#### AIM OF THE TASK:
Pull out from the material below all lines with "computer".

#### DATA LISTING:
• • •
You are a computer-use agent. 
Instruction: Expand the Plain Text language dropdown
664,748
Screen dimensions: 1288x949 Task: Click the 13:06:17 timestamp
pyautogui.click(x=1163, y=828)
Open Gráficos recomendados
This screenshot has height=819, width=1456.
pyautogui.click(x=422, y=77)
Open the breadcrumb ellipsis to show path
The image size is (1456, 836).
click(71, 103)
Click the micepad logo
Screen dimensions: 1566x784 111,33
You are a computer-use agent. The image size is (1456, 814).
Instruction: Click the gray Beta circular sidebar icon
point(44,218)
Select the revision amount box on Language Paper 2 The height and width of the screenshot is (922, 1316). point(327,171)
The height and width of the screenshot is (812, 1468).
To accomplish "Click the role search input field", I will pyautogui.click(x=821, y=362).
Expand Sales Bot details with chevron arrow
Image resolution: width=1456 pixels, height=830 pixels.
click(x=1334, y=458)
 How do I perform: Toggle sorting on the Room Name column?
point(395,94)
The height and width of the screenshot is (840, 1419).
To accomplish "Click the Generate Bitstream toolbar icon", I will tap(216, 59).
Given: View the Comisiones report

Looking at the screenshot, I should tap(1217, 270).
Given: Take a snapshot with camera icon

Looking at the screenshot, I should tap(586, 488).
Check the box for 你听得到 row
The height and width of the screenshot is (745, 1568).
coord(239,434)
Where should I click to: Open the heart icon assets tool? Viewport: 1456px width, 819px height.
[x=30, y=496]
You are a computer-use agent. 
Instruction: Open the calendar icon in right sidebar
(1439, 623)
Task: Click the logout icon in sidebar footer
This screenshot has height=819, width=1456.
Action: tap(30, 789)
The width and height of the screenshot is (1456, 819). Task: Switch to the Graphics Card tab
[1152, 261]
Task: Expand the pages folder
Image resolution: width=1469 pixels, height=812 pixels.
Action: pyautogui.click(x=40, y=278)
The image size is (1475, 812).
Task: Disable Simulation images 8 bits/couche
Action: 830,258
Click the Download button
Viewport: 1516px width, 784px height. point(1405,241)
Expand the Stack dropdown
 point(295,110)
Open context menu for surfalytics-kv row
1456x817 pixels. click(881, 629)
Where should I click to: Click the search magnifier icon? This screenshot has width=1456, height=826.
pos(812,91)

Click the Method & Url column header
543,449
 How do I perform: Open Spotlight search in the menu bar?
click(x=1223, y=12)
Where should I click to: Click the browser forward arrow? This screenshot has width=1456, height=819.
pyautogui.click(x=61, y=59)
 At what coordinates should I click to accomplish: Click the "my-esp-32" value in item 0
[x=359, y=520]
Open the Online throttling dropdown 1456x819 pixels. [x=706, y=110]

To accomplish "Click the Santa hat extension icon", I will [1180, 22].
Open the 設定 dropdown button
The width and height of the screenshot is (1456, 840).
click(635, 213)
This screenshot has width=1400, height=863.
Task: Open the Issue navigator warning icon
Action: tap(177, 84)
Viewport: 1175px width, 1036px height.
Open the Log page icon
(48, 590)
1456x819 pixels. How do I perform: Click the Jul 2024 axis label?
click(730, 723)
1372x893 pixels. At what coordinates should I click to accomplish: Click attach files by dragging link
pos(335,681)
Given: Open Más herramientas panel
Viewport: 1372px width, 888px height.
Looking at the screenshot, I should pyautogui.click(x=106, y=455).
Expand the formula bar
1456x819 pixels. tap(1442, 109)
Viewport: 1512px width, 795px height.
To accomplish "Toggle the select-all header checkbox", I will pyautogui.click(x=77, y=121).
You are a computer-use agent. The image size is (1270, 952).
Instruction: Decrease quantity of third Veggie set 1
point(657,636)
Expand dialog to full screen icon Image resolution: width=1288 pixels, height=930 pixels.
• • •
#### OUTPUT FOR THIS TASK:
You are a computer-use agent. 
You are a computer-use agent. The image size is (1456, 814).
You are a computer-use agent. 
You are a computer-use agent. The image size is (1270, 952).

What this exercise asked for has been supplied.